Directive: Arrange every line of the entries below as a Markdown table with two columns, Row and Line, numbering each row and omitting blank lines. Leave the pictures out of the answer.

Records to process:
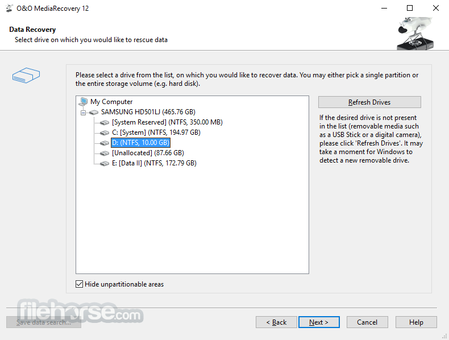Cancel the data recovery wizard
This screenshot has height=340, width=449.
(x=367, y=322)
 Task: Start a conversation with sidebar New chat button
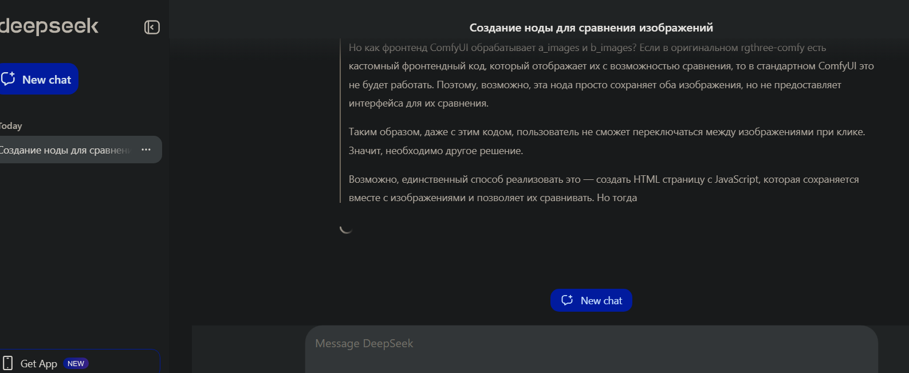click(x=39, y=79)
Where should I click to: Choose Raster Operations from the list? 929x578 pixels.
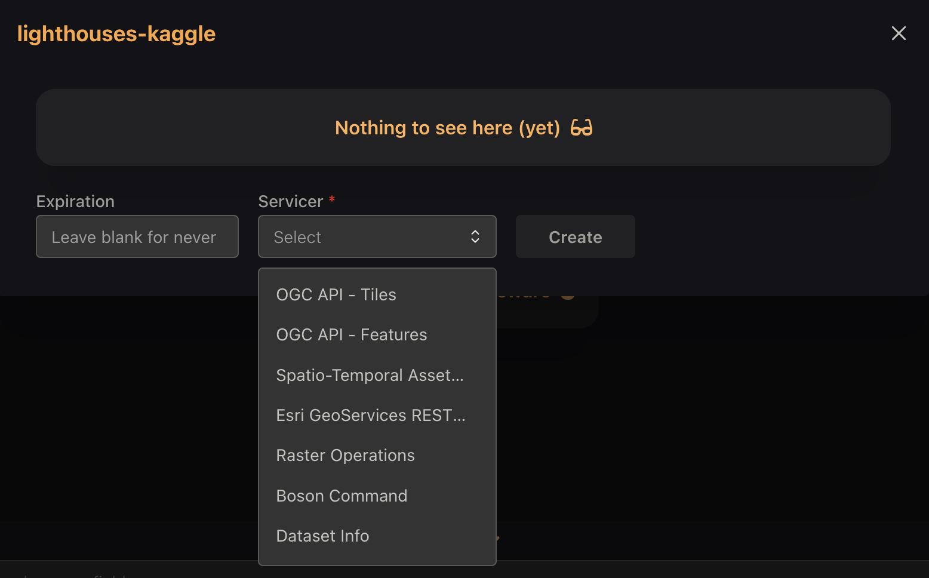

Task result:
| Row | Line |
|---|---|
| 1 | Cancel the data recovery wizard |
| 2 | This screenshot has height=340, width=449. |
| 3 | (x=367, y=322) |
| 4 |  Task: Start a conversation with sidebar New chat button |
| 5 | click(x=39, y=79) |
| 6 | Where should I click to: Choose Raster Operations from the list? 929x578 pixels. |